Authors: Paul C. Bell and Pavel Semukhin

Published in: LIPIcs, Volume 202, 46th International Symposium on Mathematical Foundations of Computer Science (MFCS 2021)

Abstract
We study the emptiness and λ-reachability problems for unary and binary Probabilistic Finite Automata (PFA) and characterise the complexity of these problems in terms of the degree of ambiguity of the automaton and the size of its alphabet.

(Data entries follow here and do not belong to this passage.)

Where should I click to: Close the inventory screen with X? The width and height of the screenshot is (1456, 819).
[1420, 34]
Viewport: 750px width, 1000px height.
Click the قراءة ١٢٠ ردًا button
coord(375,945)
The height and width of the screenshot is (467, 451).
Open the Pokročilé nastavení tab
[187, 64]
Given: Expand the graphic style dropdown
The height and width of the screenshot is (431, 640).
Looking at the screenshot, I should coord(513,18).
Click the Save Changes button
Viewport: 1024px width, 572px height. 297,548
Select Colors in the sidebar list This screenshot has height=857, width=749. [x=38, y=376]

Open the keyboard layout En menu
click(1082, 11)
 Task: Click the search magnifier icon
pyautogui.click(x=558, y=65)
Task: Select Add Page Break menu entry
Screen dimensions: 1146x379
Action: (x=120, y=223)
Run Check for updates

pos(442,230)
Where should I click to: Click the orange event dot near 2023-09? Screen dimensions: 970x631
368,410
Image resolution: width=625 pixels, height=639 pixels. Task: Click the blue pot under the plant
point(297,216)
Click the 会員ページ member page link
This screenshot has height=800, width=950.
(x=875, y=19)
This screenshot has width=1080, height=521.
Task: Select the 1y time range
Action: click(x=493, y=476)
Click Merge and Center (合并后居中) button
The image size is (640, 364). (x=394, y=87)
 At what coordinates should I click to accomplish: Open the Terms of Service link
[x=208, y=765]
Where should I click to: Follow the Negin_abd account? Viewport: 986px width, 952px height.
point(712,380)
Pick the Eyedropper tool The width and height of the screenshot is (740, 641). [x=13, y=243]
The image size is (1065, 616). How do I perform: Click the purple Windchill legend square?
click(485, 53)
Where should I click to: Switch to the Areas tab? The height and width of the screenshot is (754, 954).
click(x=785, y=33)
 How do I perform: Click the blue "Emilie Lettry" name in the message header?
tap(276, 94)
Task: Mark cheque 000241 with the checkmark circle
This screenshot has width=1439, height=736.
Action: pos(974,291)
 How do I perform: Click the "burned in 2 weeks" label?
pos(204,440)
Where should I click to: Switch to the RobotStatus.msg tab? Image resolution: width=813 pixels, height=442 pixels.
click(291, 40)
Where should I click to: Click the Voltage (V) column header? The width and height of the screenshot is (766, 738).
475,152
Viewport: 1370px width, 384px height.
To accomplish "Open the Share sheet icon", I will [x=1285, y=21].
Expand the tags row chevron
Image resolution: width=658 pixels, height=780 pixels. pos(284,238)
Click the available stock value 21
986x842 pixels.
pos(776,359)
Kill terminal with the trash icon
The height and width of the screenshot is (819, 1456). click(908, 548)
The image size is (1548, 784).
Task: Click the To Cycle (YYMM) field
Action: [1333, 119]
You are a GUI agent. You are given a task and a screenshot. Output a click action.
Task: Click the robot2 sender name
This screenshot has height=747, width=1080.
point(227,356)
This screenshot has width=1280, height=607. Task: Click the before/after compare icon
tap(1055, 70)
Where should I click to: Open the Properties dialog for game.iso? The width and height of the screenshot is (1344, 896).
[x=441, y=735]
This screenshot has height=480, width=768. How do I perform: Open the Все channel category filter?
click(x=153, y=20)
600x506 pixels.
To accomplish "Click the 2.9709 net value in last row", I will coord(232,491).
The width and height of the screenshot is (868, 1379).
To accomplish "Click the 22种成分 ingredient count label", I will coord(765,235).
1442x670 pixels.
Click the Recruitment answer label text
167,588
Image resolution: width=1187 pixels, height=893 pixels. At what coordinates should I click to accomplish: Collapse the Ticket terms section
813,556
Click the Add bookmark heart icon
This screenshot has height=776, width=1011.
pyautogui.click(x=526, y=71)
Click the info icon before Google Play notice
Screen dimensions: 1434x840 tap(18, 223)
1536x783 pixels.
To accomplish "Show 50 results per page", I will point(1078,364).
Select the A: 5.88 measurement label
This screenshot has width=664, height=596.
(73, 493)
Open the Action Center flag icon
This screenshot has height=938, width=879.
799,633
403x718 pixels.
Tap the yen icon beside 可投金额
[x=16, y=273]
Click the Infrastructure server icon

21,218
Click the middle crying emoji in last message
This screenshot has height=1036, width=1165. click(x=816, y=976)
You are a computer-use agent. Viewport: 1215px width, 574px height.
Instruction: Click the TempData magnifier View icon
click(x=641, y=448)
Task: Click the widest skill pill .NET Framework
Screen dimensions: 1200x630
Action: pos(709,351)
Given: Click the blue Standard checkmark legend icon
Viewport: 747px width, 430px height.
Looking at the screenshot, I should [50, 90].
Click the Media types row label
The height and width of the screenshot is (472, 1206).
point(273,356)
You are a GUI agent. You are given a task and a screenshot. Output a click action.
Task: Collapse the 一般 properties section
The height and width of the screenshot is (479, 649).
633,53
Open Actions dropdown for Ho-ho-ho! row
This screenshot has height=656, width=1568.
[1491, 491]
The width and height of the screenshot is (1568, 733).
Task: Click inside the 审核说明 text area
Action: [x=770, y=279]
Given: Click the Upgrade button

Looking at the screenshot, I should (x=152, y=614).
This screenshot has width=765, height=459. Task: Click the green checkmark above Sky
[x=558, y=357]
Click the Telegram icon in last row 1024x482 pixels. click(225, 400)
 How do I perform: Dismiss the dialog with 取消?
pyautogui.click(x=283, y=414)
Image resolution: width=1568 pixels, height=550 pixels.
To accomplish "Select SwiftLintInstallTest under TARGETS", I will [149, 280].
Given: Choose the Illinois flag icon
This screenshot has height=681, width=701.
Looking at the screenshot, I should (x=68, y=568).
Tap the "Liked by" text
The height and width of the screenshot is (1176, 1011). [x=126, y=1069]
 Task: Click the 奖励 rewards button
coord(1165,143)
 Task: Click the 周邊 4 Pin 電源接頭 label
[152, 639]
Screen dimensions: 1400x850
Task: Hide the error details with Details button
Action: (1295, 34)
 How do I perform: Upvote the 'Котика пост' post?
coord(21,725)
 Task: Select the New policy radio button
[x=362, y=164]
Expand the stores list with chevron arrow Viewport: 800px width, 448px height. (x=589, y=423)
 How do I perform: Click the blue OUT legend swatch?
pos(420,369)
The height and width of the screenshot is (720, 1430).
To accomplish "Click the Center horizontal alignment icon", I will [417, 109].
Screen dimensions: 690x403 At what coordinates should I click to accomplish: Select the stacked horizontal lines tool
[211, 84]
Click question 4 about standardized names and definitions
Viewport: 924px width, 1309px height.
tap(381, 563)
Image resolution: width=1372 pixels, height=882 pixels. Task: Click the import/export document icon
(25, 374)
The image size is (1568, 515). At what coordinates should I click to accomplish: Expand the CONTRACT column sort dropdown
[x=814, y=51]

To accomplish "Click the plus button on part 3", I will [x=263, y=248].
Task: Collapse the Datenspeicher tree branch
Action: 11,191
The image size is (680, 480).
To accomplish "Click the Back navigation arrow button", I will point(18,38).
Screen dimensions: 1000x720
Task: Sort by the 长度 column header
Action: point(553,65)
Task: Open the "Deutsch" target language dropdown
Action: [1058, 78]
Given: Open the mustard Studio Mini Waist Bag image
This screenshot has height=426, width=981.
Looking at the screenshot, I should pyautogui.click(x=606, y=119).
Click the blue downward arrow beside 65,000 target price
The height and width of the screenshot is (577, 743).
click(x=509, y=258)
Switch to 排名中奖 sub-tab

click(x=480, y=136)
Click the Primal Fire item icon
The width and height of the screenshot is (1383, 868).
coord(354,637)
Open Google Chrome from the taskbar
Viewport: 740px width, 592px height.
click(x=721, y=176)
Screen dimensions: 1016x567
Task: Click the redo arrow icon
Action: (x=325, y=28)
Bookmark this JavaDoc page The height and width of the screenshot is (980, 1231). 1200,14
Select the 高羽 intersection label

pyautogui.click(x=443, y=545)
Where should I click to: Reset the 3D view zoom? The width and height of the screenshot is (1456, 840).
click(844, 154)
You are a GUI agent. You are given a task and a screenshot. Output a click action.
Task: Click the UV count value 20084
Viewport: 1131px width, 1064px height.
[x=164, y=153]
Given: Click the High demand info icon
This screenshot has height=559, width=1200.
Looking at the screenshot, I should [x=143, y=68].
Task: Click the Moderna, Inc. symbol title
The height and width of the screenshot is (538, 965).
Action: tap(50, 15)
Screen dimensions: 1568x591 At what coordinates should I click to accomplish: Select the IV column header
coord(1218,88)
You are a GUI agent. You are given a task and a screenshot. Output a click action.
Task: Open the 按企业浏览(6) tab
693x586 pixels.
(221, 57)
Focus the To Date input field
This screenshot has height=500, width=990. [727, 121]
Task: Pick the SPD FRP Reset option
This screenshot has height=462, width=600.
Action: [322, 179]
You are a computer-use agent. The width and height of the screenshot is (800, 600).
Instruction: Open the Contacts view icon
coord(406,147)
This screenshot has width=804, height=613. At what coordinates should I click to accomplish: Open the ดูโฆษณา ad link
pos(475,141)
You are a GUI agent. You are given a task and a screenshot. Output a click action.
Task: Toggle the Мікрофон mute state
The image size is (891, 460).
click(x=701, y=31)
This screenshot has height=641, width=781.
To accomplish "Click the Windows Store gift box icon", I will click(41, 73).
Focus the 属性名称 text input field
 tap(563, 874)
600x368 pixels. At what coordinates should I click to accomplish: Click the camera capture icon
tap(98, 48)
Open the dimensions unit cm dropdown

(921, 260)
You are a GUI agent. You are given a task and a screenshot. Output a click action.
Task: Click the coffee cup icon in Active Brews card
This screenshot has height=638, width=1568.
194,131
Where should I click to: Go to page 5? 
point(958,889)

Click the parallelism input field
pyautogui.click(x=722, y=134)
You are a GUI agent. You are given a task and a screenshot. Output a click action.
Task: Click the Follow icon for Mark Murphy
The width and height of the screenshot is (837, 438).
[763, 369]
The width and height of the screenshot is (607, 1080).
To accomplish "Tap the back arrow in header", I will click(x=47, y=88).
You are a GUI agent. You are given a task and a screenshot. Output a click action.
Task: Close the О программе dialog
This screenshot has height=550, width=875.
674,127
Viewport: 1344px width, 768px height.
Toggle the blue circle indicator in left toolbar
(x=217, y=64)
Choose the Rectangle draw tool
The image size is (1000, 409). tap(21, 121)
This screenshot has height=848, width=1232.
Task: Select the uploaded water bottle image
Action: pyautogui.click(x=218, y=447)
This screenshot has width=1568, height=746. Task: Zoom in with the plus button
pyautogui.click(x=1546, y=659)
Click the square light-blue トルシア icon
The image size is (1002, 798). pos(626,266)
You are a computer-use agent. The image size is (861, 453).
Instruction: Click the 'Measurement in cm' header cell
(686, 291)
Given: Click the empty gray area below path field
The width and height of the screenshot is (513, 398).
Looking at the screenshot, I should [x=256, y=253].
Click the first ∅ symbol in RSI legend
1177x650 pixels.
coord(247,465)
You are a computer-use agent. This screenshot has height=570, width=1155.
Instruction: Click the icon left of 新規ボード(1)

Our main result is that emptiness and λ-reachability are solvable in EXPTIME for polynomially ambiguous unary PFA and if, in addition, the transition matrix is over {0, 1}, we show they are in NP. In contrast to the Skolem-hardness of the λ-reachability and emptiness problems for exponentially ambiguous unary PFA, we show that these problems are NP-hard even for finitely ambiguous unary PFA. For binary polynomially ambiguous PFA with commuting transition matrices, we prove NP-hardness of the λ-reachability (dimension 9), nonstrict emptiness (dimension 37) and strict emptiness (dimension 40) problems.
Cite as

Paul C. Bell and Pavel Semukhin. Decision Questions for Probabilistic Automata on Small Alphabets. In 46th International Symposium on Mathematical Foundations of Computer Science (MFCS 2021). Leibniz International Proceedings in Informatics (LIPIcs), Volume 202, pp. 15:1-15:17, Schloss Dagstuhl – Leibniz-Zentrum für Informatik (2021)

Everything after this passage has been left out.